La duda corporal radical es conceptual y experiencialmente más extrema. Es emblemática de situaciones como las de la unidad de cuidados intensivos o al final de la vida (aunque existe un amplio espectro de experiencias), en las que la duda corporal se consolida en la certeza de la incapacidad. Lo que se encuentra no es la duda corporal, sino la certeza de un colapso corporal: las capacidades corporales se han perdido, no se desconfía de ellas. La persona experimenta una destrucción —parcial o total— de su agencia corpórea.

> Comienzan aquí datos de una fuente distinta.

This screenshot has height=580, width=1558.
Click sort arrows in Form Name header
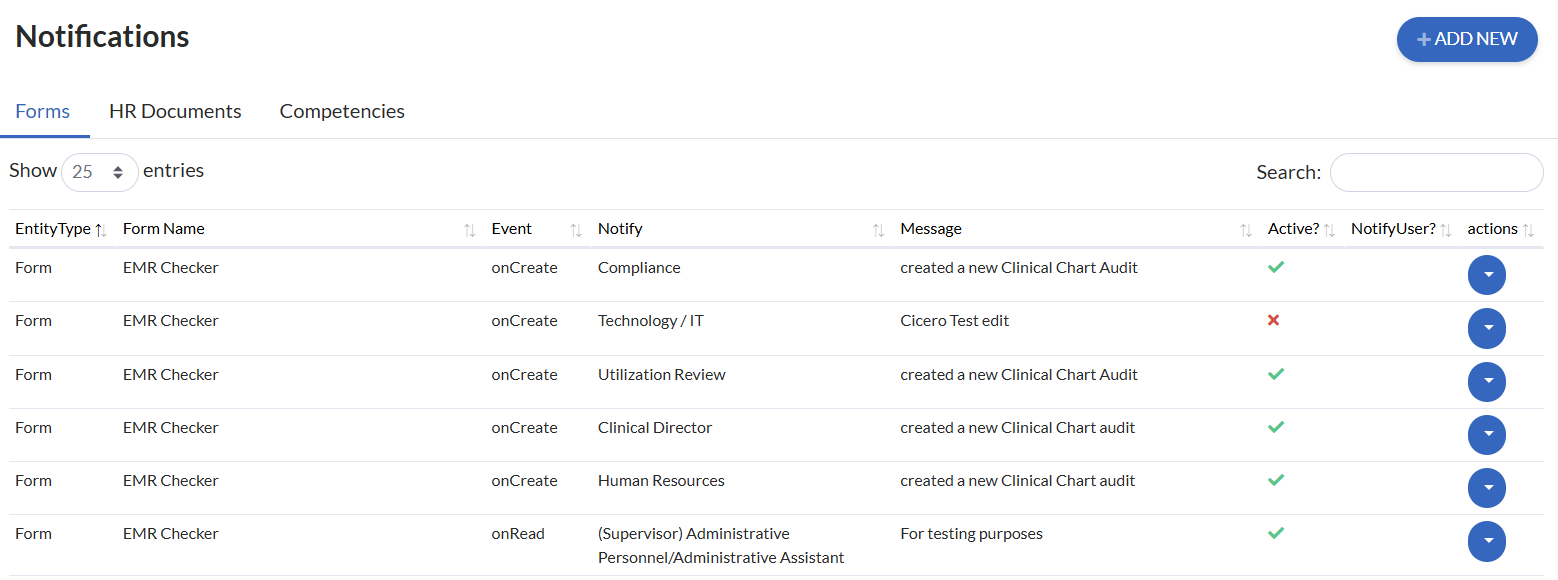click(470, 230)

Ya no es una duda (“¿Seré capaz de hacer esto?”), sino una certeza radical: “Estoy completamente roto e incapaz de hacer esto”. Lo que se experimenta como frágil y precario en la duda corporal se experimenta como perdido en la duda corporal radical.

En la duda corporal radical se produce un caos corporal y la pérdida del punto de referencia que nos ancla en el mundo. La pérdida de continuidad es ahora su colapso total. Como resultado, la propia presentación corporal se derrumba y lo que queda es un cuerpo medicalizado y cientificado. Como me explicó el médico Matthew Broome, reflexionando sobre un período trabajando en una unidad de cuidados intensivos: “la subjetividad y los pacientes casi desaparecen... es una especie de fisiología aplicada”.

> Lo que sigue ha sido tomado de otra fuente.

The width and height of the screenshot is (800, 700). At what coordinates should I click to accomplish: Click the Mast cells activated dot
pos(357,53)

La pérdida de transparencia se convierte en una barrera total que detiene todo intercambio humano normal, una barrera sin otra solución que la mejora. Y finalmente, la pérdida de fe en el propio cuerpo da paso a una nueva certeza: la negación de la posibilidad.

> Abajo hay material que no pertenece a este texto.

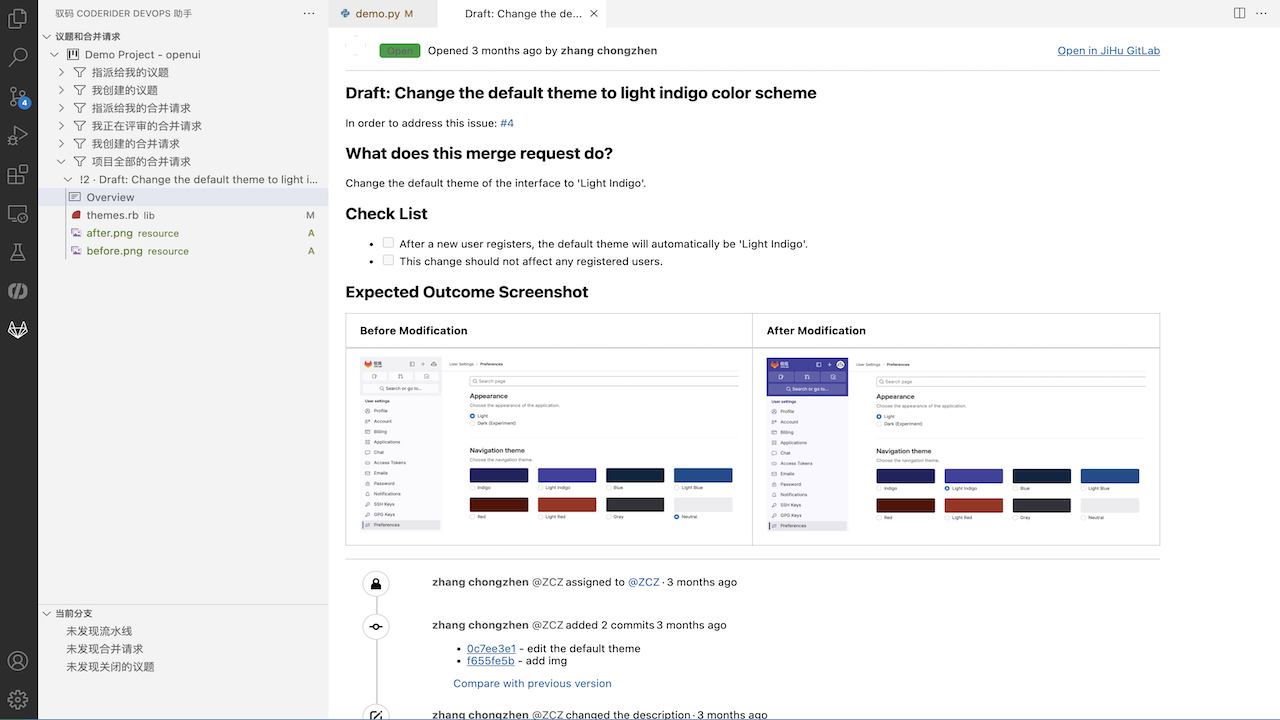Open Search view in activity bar
The width and height of the screenshot is (1280, 720).
tap(18, 57)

Esta pasividad se constituye por el estado físico: las personas enfermas en unidades de cuidados intensivos prácticamente no pueden hacer nada por sí mismas. Su capacidad de defenderse se ve comprometida. Pero también se constituye interpersonalmente por los profesionales de la salud que atienden a la persona incapacitada, no por malicia ni por ningún intento de dominio, sino simplemente como resultado del entorno médico. La pasividad es inherente a la dinámica interpersonal: los pacientes, en su mayoría, están inconscientes, desorientados o incapaces de hablar; existen verdaderas barreras físicas y comunicativas. Otras personas facilitan o inhabilitan la capacidad de acción más básica de la persona enferma. Se apropian de las capacidades corporales: alguien alimenta a un paciente mediante una sonda nasogástrica; otra persona decide si puede comer o beber. Uno corre el riesgo de ser reducido a un objeto pasivo y manipulable ante el otro clínico, no solo por un momento, sino de forma permanente. Quienes lo cuidan desempeñan un papel importante en el mantenimiento, la restauración o la erosión del sentido de subjetividad y autonomía corporales. Esto también deberá repararse, no solo el cuerpo gravemente enfermo.

Llevo muchos meses interactuando con profesionales de la salud atentos, comprometidos e inteligentes. Pero ¿conocen el terror de la duda corporal radical? Tras décadas de autonomía física, cuando me hicieron el trasplante, me hicieron cosas. Aunque comprendía tanto su necesidad como su urgencia, me sentí menoscabada por la pasividad de la que no tuve más remedio que ser cómplice.

Irónicamente, me solicitaron el trasplante justo cuando empezaba a trabajar en un nuevo proyecto de investigación sobre la injusticia epistémica en la atención médica. El proyecto, en parte, desarrolla relatos de enfermedades para paliar su descuido y evitar que permanezcan ocluidas: sin hablar ni escuchar. En un mundo de atención médica con múltiples perspectivas, todos necesitamos ocasionalmente adoptar el punto de vista de otro y probar un poco de nuestra propia medicina.